One (rarely mentioned) aspect is that the extremely large regulatory burden on drugs make the economics completely different from those of, say, computers.
Decrease the regulatory requirements (e.g. allow monitored sales of drugs still in the experimental stage), and you would increase the number of competitors in most classes of therapeutics, lowering the price.
The US should simply say that they are the largest buyer and should not have to pay more than the lowest price offered to any other first world buyer. If Canada pays X then we should pay no more than X.
Supply and demand seem to be working for everyone except us. Europe is paying as much as they have to because we pick up the slack.
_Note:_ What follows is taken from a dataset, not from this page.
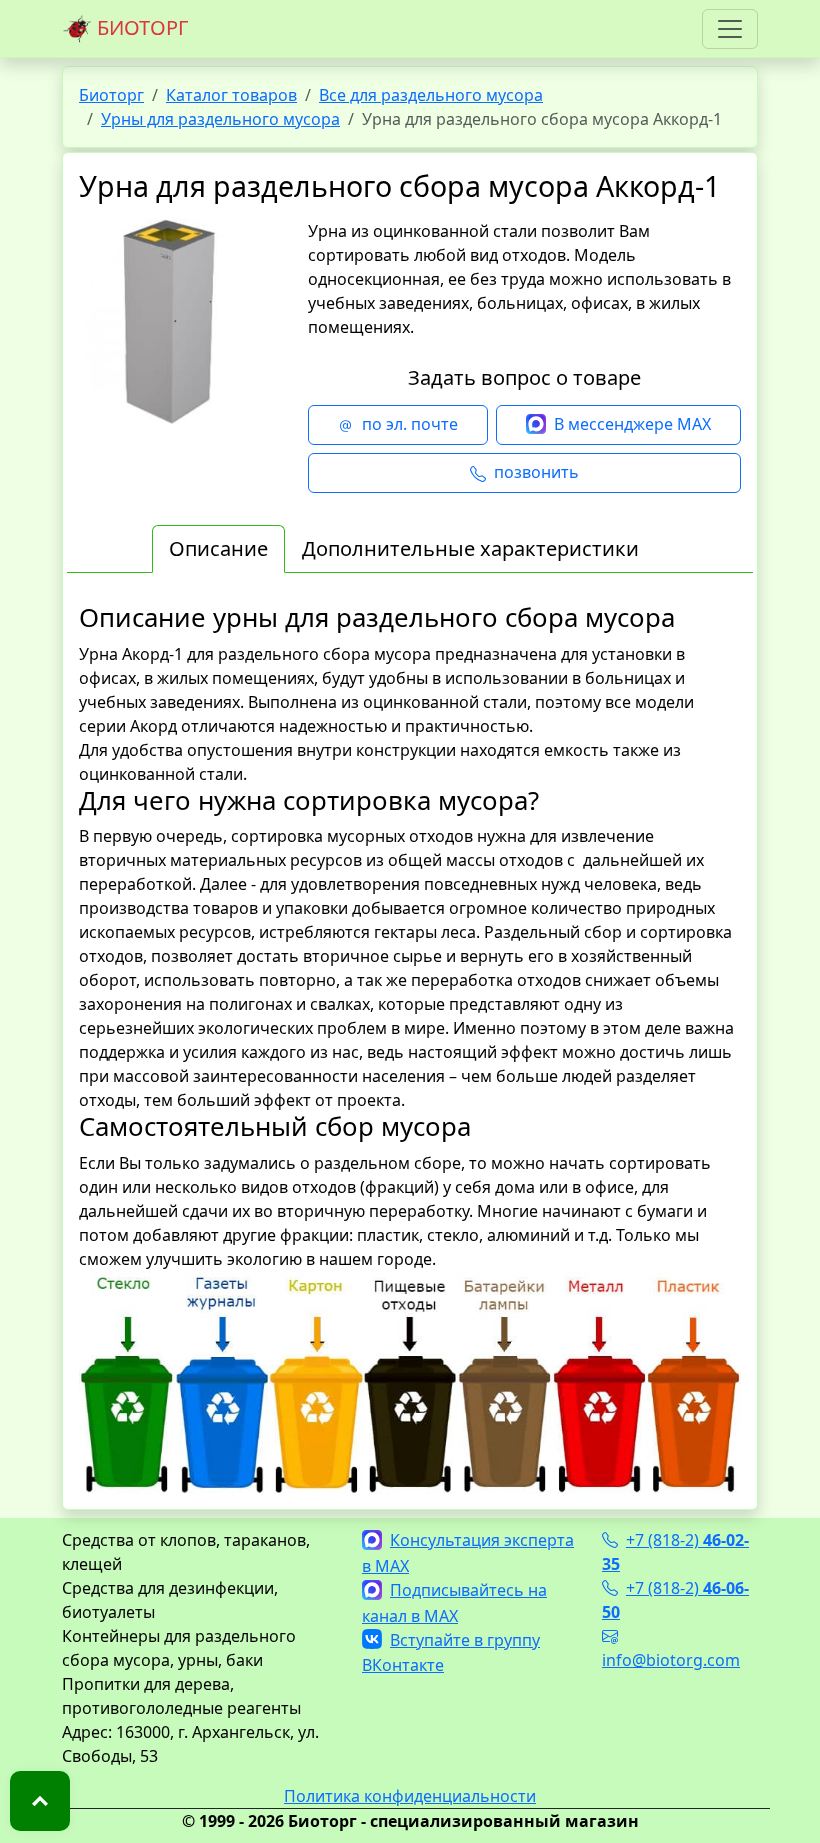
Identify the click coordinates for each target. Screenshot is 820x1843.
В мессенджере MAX (632, 424)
We pay as much as we do because our current administration is in the bag. Markets, supply, and demand have little to do with our current situation.
It definitely takes two to tango, but sellers do not have to offer bargain bin rates to Canada and Europe. Of course Canada and Europe will not voluntarily raise their payments. But they will in all probability pay more if that is their only option to secure the product.
In a properly functioning market the US should pay less and Canada more. There is no other way to look at it.
BTW, my company runs into this situtation all the time with buyers (major health care providers all) of our software. If we offer our services for less to anyone, we have to offer it for less to everyone, even if they have previously committed to a higher price. It's in the contract.
University research is so early stage as to be virtually worthless to industry in most cases.
This is preposterous. Worthless? You might claim, correctly, that is 'early stage', but essentially any new technology used in drug research and development, being cell imaging techniques, genomics, flow cytometry, you name it, was developed earlier at federally-funded research labs. I'm not talking of actual molecule-research leading to a new drug, for which there's also plenty of examples of federally-funded research contributions. I'm talking the essential tools that you use in pharmaceutical R&D.
There needs to be a good assessment on what would be the actual contribution of Universities and government institutions to the final product, but to claim the contribution is "worthless" is outright ridiculous.